Course Descriptions
Philosophy
PHI100E
Introduction to Philosophy
A course designed to familiarize the student with that activity
called philosophy, the study of the meaning of life and the
human condition. There is an examination of the beginning,
the method, and the goal of philosophy. A division of philosophy
into its specialized problem areas is included.
PHI190E
Logic
We are
constantly bombarded with ideas, whether in religion, politics,
law, morality, science, sound investing, or life itself. How
does one evaluate the argument? Is it valid? Is it sound?
Are the premises true? What about the evidence? Are there
certain rules to follow in constructing or evaluating a logical
argument? What about the ambiguities of our everyday language?
Logic is the study of the rules of right reasoning that are
used to construct a good argument, or to evaluate the validity
of an argument. This logic course is an exercise-filled study
of formal deductive logic.
PHI 201E Philosophical Psychology
The method of studying life in philosophical psychology and its place in the complete study of life with experimental psychology and biology. Main problems of the discipline and solutions offered by Greek and modern philosophers. 3 credit
PHI 202E Ethics
Is everything
relative? Do we determine for ourselves what is right and
what is wrong, or is there something beyond the individual?
An exploration of the question, "How should I live?"
Classical, modern, and contemporary positions are examined
in an attempt to understand the best human life.
PHI204E
God and the Philosophers
An examination
of the ways that philosophers have understood the divine.
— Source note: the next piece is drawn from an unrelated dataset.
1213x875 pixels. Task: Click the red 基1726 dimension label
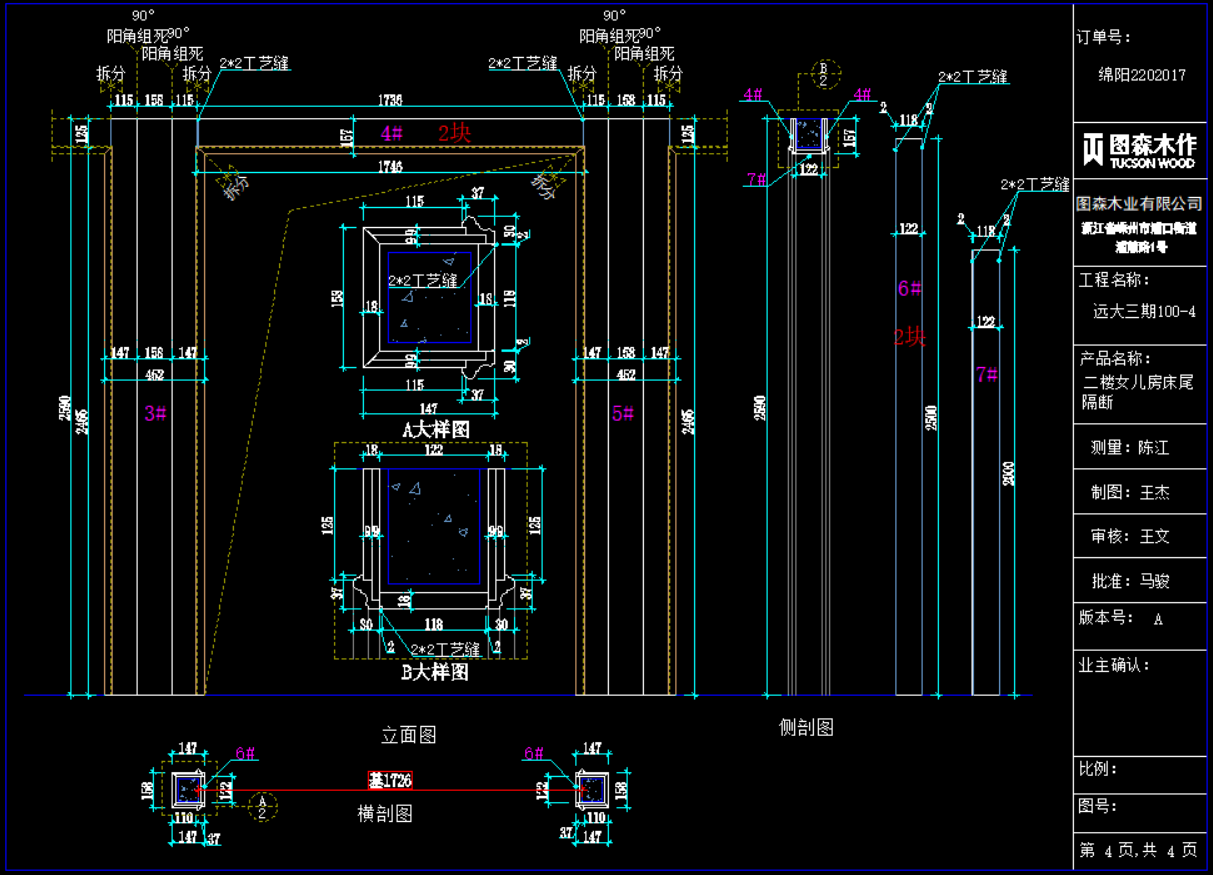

Topics may include arguments for the existence of God, critiques
and defenses of classical theism, the appropriate language
to speak of the divine, the problem of evil, the nature of
religious experience, why miracles may be problematic, and
science and God. How does one’s understanding of the
existence and character of the divine bear on one’s
self-understanding and how one lives?
PHI310E
Love & Friendship
An investigation
of the kinds of love, their causes and effects. The necessity,
nature, forms, and properties of friendship.
PHI320E Professional Ethics
A review of the main theories of ethics and justice, with
a focus on the application of these theories to business.
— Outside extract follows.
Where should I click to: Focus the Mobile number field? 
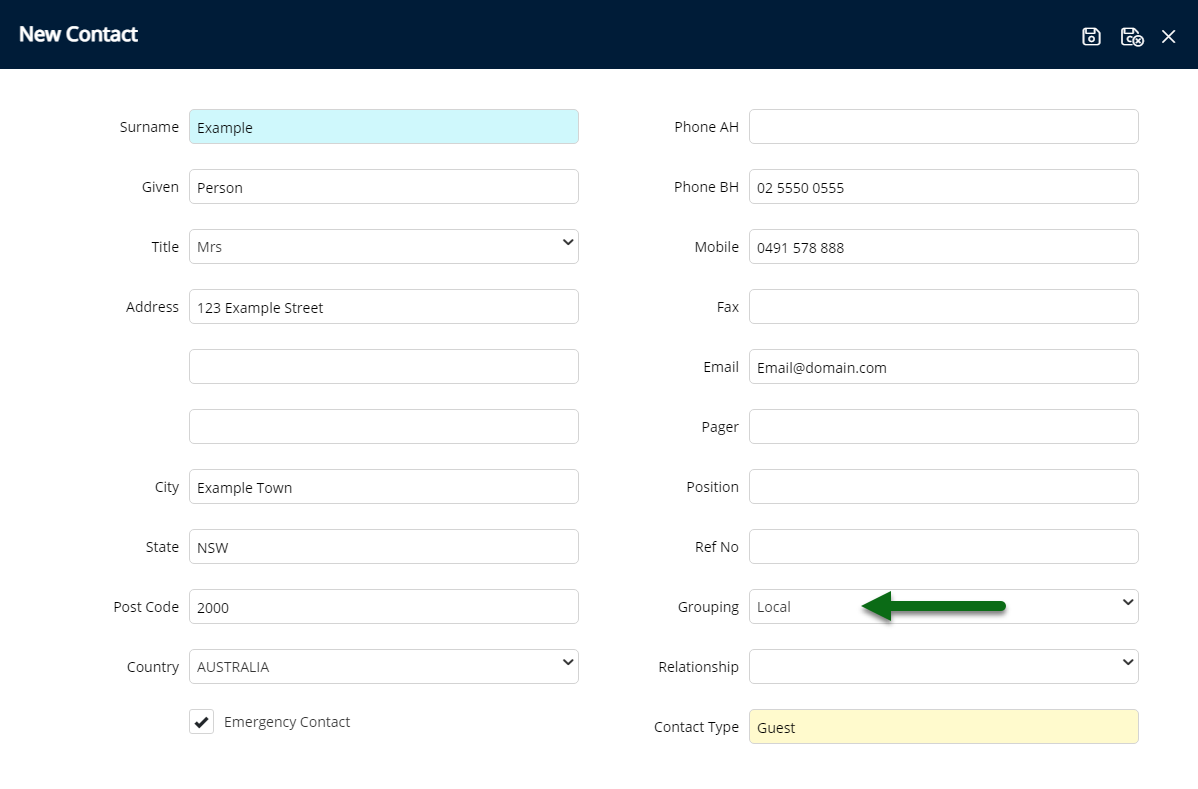[x=943, y=247]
The course examines case studies and legal decisions involving
issues of the rights and responsibilities of business with
regard to the employee, the consumer, and government. Topics
include business in modern society, societal responsibility
and the environment.
PHI380E Contemporary Women in Philosophy
This course introduces students to the philosophical ideas of four contemporary thinkers: Simone Weil, Edith Stein, Hannah Arendt, and Iris Murdoch. Each woman’s work involves a quarrel with modernity, occasioned by experience, whether proximate or remote, of the second World War and its aftermath, but in each case the grounds for the quarrel differ. Our analysis evokes these differences, and also considers the affinities between them.